Flying-foxes generally migrate from one area to another depending on the amount of food available. Unfortunately, with land clearing for agriculture and urban development, the flying foxes have very few areas in which they can migrate to once flowering/fruiting ceases in another area and so find it necessary to sometimes eat cultivated fruit.
The food that flying foxes eat and the method by which they forage and process that food has lead to the flying fox being one of the most efficient pollinators and seed dispersers of native Australian forest trees. As they move amongst the flowers of Eucalypts or Melaleuca searching for nectar, large amounts of pollen attach to their fur. When they fly to the next tree, which may be several kilometers away, this pollen is deposited on the stigma of awaiting flowers. Such transport of pollen is very important for trees such as eucalypts as they rely on cross-pollination, i.e. pollen coming in from other trees which are a substantial distance away. In the case of seed dispersal, many seeds will not grow unless they are a certain distance away from the parent tree. Flying foxes carry out seed dispersal by one of three methods: 1) carrying the fruit away and dropping it accidentally, 2) carrying the fruit away, eating the flesh and spitting out the seeds and 3) consuming the fruit and seeds but passing the seeds through the gut. Flying foxes have a very short digestive tract, thus seeds swallowed are not digested but pass through the gut within 12-34 minutes.
Flying foxes have recently been associated with two potentially pathogenic viruses: Hendra or Equine Morbillivirus (EMV) and Australian Bat Lyssavirus (ABLV).
Hendra virus is not contagious from bat to human, it may require a mediator, such as horses in the case of the Australian incidents. More research needs to be done as the suspected transmission mode from bats to horses is not known. Another animal may prove to be the vector.
With regard to Lyssavirus, only a small proportion of the bat population may have the virus, it is very rare. Do not risk infection to yourself and the death of the bat. Please – do not handle bats – seek help immediately. If you do find an injured bat alone during the day, it needs help, whether it is a flying fox or a microbat, do not pick it up, like any wild animal it may bite when frightened or injured. Call Bat Care Brisbane. If bitten or scratched, wash the area immediately and thoroughly with soap and warm water, seek medical attention as soon as possible.
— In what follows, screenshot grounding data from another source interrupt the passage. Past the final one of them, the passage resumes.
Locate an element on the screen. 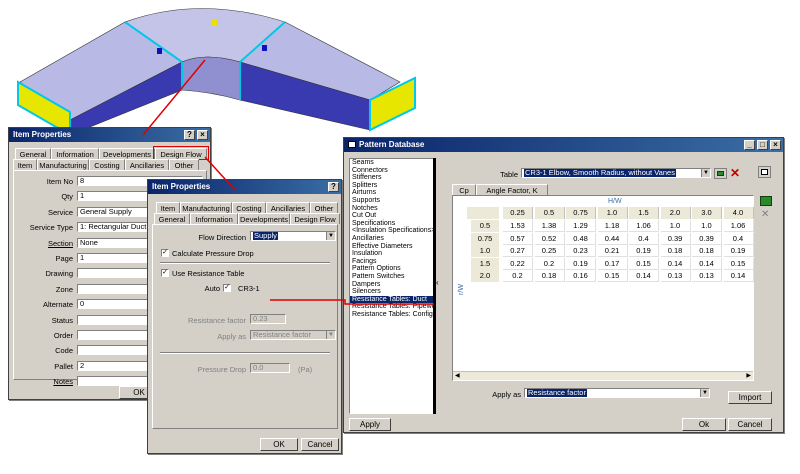  horizontal-scrollbar: ◀ ▶ is located at coordinates (603, 376).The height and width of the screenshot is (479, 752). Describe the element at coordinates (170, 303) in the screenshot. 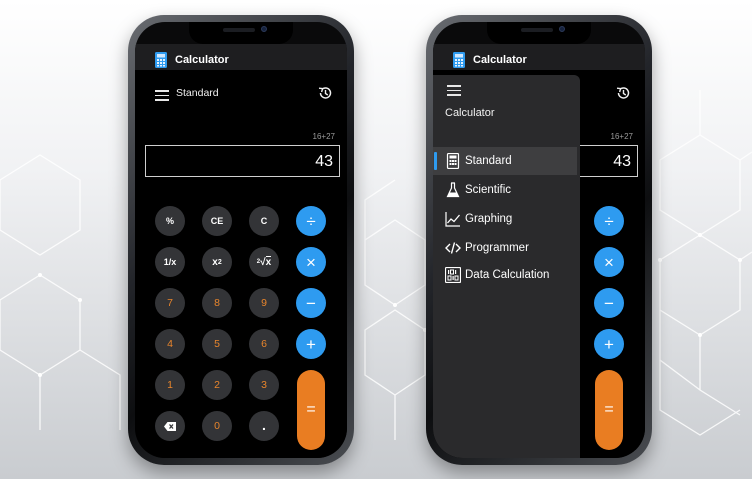

I see `key-7: 7` at that location.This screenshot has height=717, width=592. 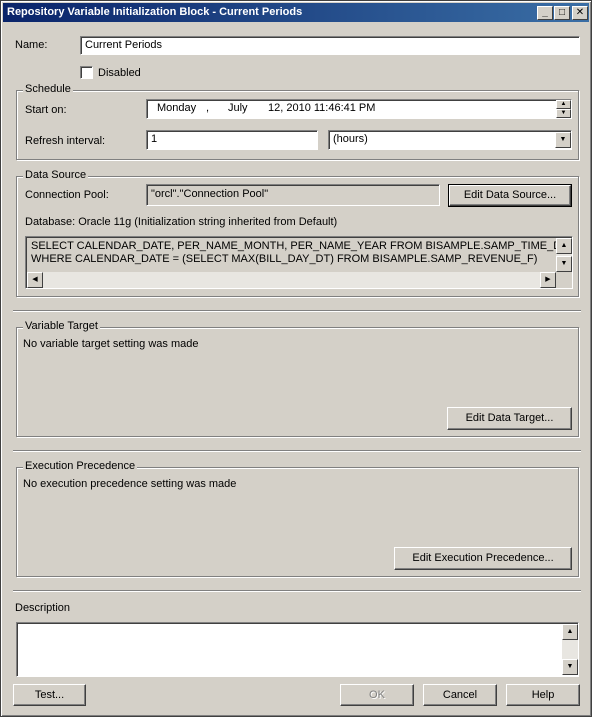 I want to click on refresh-unit-value: (hours), so click(x=350, y=139).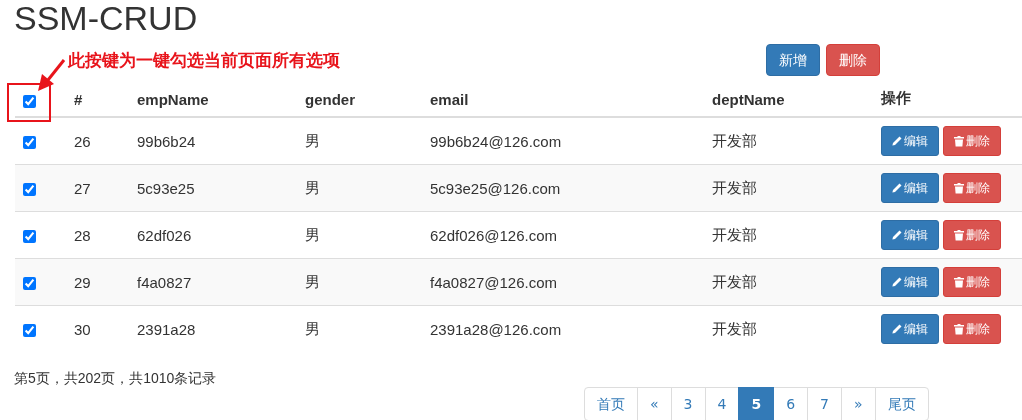 The image size is (1022, 420). Describe the element at coordinates (82, 329) in the screenshot. I see `table-cell: 30` at that location.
Flying fox numbers have decreased dramatically over the last 50 years due to loss of habitat, uncontrolled killing at orchards and poor management procedures. With changes in climatic conditions our forests are flowering at different times, flowering with no nectar production or not flowering at all. There are also heat events where thousand of young may perish when temperatures rise over 40 degrees C.
We know very little about bat behaviour yet there is little research into their decline nationally. If governments and communities do not work to preserve their populations now Australian forests, our hardwood and rainforests will decline and our entire ecosystem will be under threat.
Recovery teams have now been formed for both the grey-headed and the spectacled flying fox in an attempt to bring their numbers back from such dangerous levels. These teams are headed by the Queensland Environmental Protection Agency, New South Wales Department of Environment and Conservation, and the Department of Environment and Heritage.